Hong Kong Real Estate is proving remarkably resilient
11 weeks since the proposed extradition law triggered mass unrest, overall Hong Kong real estate prices only retreated 1% since the Centaline main property index reached a new record at the end of June. Property analysts cannot seem to find agreement on the potential fallout from the Hong Kong protests either – speaking to Bloomberg, Bank of America Corp.’s Karl Choi predicted a 10% short-term decline with other analysts believe that a variety of factors including lack of supply will keep declines to single digits. Bloomberg’s own analyst, Patrick Wong, believes that the ultimate long-term risk to the property market would be the loss of Hong Kong’s status as a key international financial hub – a looming threat given Beijing’s signal of willingness to send military troops to quell “terrorist acts”.
That’s not to say that the Hong Kong real estate industry is completely unaffected. Peachpattha Pakakan, Vice-President of marketing for The Residences at Mandarin Oriental in Bangkok, a 52-storey ultra-luxury condominium completed last week, told South China Morning Post that they have decided to defer the sales launch of the ultra luxury apartments.
In recent years, Chinese investors have taken a shine to Bangkok’s upscale condominiums because of the potential capital gains from the growing scarcity in the Thai capital. Beijing’s strict capital controls makes Hong Kong a critical launch pad for Chinese high net worth individuals looking to move funds out of the mainland for overseas investments, typically using proxies in the autonomous region to make purchases for them.
Where Hong Kong’s wealthiest stand
In an op-ed in Monday’s edition of the Hong Kong Economic Journal, billionaire Peter Woo, the largest shareholder of developer Wheelock & Co., wrote that “Going against the extradition bill was the ‘big tree’ of this movement. This one and only big appeal has already been accepted by the government, so this tree has fallen,” further opining that people are simply continuing to “stir up trouble” for an issue which no longer exists. It is worthy to note that Wheelock & Co derives 38% of its revenues from the mainland, making Woo one of the most exposed to risk from prolonged protests among Hong Kong’s property billionaires. Woo has already seen US$1 billion wiped off his net worth.
Fellow property magnate and multi-industry billionaire entrepreneur Li Ka-shing echoed Woo’s sentiments, taking out ads in South China Morning Post, condemning the violence. The 90-year-old billionaire himself has seen a loss of US$3 billion of his net worth.
Meanwhile, Cathay Pacific Airways Ltd’s biggest shareholder, billionaire Merlin Swire, called for “restoration of law in order” in a statement last Tuesday but Cathay’s woes are largely self-inflicted following decision taken by a large majority of Cathay’s staff to support the protestors, prompting Beijing to exert economic pressure on the airlines by banning Cathay staff who have participated in the protests from the skies over the mainland.

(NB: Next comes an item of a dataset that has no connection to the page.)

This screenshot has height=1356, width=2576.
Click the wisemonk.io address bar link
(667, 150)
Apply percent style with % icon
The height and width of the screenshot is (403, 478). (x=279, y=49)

Cathay’s stock price fell to a 10 year low but earlier in the week, had a brief 7.4% rally following condemnation from its majority shareholder. That said, Cathay shares have yet to recover to benchmark levels.
There may be short term economic costs to be paid once the protests are over but the city may never recover from the long term damage to its reputation as a stable business and financial hub at the gateway of greater China.